[[ DATASET, beginning ]]
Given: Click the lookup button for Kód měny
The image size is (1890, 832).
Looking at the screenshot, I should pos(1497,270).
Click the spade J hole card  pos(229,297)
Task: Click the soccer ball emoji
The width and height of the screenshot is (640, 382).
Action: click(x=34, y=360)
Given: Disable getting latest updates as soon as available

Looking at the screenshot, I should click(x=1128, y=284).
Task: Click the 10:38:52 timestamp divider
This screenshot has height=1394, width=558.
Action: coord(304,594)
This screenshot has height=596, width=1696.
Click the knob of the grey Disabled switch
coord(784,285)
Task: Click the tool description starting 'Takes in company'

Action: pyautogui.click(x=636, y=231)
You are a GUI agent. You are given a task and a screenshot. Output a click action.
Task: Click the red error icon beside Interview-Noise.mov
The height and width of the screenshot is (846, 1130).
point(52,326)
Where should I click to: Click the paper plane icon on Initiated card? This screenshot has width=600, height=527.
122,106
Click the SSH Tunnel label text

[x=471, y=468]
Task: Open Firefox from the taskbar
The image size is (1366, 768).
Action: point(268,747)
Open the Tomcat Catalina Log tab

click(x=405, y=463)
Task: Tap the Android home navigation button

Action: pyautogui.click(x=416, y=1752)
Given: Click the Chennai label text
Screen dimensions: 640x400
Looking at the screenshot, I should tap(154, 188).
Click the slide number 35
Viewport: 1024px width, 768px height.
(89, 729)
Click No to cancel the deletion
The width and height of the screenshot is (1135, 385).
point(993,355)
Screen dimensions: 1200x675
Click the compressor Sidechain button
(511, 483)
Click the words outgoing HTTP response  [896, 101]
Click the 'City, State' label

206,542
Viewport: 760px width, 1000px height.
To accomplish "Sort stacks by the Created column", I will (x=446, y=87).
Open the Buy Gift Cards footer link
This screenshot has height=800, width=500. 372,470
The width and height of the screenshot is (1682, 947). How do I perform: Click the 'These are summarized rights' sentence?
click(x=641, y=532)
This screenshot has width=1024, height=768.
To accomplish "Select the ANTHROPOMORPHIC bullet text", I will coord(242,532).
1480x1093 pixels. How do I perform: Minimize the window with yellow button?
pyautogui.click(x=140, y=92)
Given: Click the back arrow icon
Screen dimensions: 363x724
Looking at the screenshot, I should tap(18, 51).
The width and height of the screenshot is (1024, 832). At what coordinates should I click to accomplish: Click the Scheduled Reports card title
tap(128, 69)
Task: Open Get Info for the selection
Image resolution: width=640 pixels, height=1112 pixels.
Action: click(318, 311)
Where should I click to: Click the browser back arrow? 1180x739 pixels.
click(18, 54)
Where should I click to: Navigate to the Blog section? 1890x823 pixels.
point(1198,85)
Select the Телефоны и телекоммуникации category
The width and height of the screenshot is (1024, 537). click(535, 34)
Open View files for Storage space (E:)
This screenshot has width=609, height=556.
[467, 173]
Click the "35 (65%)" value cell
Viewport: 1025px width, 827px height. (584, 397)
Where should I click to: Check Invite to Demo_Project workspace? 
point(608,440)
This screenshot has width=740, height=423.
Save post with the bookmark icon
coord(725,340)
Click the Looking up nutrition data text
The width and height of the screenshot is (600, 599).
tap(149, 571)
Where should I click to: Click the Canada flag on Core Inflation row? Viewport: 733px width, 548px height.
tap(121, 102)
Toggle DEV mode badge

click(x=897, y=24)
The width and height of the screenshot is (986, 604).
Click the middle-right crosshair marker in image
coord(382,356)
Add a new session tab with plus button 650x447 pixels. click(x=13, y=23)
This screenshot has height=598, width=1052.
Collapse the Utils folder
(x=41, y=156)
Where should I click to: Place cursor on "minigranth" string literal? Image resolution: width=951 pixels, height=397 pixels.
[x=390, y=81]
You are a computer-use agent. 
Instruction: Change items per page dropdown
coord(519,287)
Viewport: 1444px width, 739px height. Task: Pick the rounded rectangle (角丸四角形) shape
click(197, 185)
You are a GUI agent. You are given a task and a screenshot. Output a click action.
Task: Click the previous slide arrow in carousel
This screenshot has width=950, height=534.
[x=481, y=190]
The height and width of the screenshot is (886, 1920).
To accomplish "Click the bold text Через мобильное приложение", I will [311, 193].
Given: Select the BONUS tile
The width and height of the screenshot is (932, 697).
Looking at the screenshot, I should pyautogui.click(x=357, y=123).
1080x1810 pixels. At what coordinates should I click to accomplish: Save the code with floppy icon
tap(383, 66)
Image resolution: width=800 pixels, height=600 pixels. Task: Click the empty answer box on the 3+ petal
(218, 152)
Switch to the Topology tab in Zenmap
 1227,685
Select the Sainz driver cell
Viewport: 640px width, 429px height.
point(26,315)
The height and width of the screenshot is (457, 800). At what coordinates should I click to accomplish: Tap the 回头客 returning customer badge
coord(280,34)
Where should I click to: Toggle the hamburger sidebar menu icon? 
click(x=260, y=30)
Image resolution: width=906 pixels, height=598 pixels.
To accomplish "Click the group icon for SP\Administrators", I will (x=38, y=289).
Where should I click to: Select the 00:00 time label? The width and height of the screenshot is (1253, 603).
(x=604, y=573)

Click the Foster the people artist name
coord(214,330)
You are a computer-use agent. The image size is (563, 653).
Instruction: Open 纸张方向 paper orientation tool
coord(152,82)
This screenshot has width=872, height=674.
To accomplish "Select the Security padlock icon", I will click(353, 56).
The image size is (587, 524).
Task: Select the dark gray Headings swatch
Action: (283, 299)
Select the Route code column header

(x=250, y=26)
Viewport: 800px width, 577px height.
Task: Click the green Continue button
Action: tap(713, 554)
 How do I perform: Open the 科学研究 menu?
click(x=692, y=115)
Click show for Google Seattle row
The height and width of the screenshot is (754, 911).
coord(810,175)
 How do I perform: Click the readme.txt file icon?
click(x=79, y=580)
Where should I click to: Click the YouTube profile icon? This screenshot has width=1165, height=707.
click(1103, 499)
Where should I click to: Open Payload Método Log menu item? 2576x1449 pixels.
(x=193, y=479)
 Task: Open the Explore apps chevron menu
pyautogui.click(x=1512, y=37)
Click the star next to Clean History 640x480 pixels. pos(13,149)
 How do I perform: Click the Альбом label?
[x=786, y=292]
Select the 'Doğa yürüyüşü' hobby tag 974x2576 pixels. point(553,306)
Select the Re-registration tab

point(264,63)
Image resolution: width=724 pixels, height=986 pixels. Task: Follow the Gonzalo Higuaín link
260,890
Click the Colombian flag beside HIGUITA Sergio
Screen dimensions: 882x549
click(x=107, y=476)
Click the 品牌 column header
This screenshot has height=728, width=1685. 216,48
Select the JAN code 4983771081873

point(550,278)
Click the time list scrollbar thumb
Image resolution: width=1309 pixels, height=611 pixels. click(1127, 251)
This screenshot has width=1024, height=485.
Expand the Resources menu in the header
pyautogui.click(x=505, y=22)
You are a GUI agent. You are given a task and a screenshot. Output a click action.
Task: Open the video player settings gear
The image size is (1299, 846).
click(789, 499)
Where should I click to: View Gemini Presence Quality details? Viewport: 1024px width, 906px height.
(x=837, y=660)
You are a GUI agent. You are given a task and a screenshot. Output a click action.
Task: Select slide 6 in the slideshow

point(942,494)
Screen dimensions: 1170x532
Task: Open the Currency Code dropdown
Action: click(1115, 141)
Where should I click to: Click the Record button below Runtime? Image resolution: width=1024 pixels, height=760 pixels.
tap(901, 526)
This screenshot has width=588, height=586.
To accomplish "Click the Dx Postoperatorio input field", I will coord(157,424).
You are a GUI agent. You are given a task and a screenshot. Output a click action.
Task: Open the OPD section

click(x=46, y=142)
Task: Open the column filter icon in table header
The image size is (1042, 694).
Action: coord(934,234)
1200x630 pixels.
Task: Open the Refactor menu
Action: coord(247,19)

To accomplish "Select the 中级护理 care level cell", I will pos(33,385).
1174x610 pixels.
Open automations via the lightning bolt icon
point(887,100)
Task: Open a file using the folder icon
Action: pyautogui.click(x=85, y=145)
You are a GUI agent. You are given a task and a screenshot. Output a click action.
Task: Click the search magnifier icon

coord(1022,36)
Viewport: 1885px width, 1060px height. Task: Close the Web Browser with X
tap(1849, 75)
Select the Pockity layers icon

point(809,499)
[[ DATASET, end ]]
TASK -> In the data above, tally the lines holding "computer" and answer with the figure only.

ANSWER -> 2